Je connais cet endroit. Le mur, les buissons et la poubelle. Pourtant quelque chose cloche. Quelque chose semble différent, étrange. Il y manque des hommes, des pubs, du mouvement et du bruit. Même si des personnes y apparaissent parfois, elles restent figées dans leurs poses, habillées d'uniformes de travail déshumanisants, dépourvues de l'individualité à laquelle on associe d'habitude des vêtements. Sur ces photographies tout semble pétrifié dans sa forme et somme toute, assez hostile. Simples formes architectonique affranchies de la réalité sociale et détachées du paysage. Leur composition parfaite ne dément pas le sentiment général de dysharmonie de la représentation. C'est cette tension qui distingue les séries photographiques de Maciej Stepinski, dont la création pourrait être définie comme un étrange document ou plus exactement, le « document de l'étrange ». Leur caractère documentaire ne fait aucun doute car, en dépit d'un léger éloignement de la définition classique du genre proposé par Grierson, ces photographies entrent bel et bien dans le cadre du discours documentaire contemporain. Rappelons que l'auteur du manifeste First Principles of Documentary a différencié les chroniques cinématographiques, films « thématiques » et éducatifs, des vrais films documentaires. Ces premières, selon Grierson : « décrivent et même exposent (expose), cependant dans le sens esthétique du terme, elles rendent rarement visible quelque chose, [...] Seulement quand nous sortons au-delà (beyond) du champ occupé par les chroniqueurs, journalistes et enseignants, nous accédons au royaume du documentalisme, dans lequel film documentaire acquiert une valeur artistique. »(1)
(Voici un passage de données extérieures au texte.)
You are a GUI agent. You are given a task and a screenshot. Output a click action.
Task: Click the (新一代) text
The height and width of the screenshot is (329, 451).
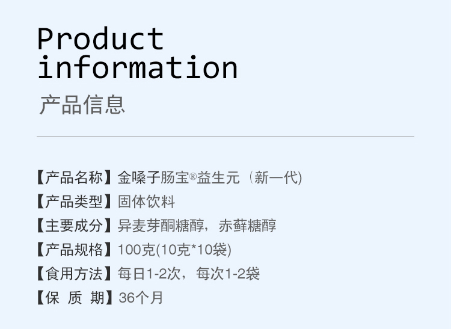click(x=274, y=178)
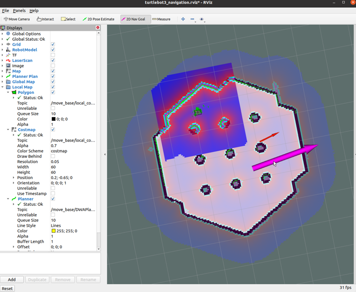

Ce parti pris est devenu la contribution de Maciej Stepinski et d'autres jeunes documentalistes qui ont conquis la scène de l'art contemporain durant les deux dernières décades. Cependant, si on souligne la différence entre la théorie du documentaire et sa pratique, dans le cas de Stepinski, il s'agit d'un glissement du contenu vers la forme. En d'autres mots, ce sont des photographies indéfinies, ni sociologiques, ni anthropologiques, des paysages sans une quelconque scène de genre. Toutefois, elles conservent le privilège d'échapper au devoir de mémoriser les images de lieux importants et d'édifices symboliques.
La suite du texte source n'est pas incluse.